Unleashing the potential of the EU drone market and services requires the identification of critical technology building blocks, such as artificial intelligence, robotics, semi-conductors and EU space services and mobile telecommunications. This will help the EU build an innovative and competitive drone sector, reducing strategic dependencies.
The Strategy also identifies areas for synergies between civil and defence drones, and for increased counter-drone capabilities and system resilience.
19 actions for tomorrow’s drone market
The Commission will now launch work on the Strategy’s 19 operational, technical and financial flagship actions to build the right regulatory and commercial environment for tomorrow’s drone air space and market:
- Adopting common rules for airworthiness, and new training requirements for remote and eVTOL (manned electric Vertical Take Off and Landing) aircraft pilots.
- Funding the creation of an online platform to support local stakeholders and industry implementing sustainable Innovative Air Mobility.
- Developing a Strategic Drone Technology Roadmap to identify priority areas for research and innovation, to reduce existing strategic dependencies and avoid new ones arising.
- Defining criteria for a voluntary cybersecurity-approved drone label.
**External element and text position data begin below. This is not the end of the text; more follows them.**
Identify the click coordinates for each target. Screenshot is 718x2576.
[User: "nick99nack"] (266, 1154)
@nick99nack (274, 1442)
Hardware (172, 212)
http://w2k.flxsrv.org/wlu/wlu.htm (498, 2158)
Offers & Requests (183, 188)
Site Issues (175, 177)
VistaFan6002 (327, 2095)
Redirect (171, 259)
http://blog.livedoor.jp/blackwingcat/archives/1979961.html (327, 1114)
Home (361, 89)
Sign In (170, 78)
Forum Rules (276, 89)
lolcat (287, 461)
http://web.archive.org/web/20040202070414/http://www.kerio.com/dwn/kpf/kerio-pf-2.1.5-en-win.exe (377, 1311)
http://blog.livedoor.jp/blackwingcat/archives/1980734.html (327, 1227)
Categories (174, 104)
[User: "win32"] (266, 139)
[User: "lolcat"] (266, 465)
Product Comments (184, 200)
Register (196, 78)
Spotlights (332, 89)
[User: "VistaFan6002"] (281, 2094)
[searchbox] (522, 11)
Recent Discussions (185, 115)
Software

This work will prepare the way for large-scale commercial operations and ensure that Europe benefits from synergies between the civil, security and military use of drones and related technologies, including counter-drone solutions.
The Commission’s Sustainable and Smart Mobility Strategy announced the preparation of an updated European Drone Strategy by the end of 2022. A Staff Working Document assessing the challenges faced by the drone industry, as well as the analysis and data underpinning the new Drone Strategy 2.0, accompanies this Communication.
The Commission has been building the foundations of a comprehensive EU policy on drones since 2014. Commission Implementing Regulation 2019/947 and Commission Delegated Regulation 2019/945 contain detailed rules and procedures for the operation of unmanned aircraft, and set the requirements for the design and manufacture of unmanned aircraft systems. Since 2003, the EU has invested almost €980 million in the development or use of drones for innovative applications. It has funded 320 projects relating drones under its research and innovation programmes.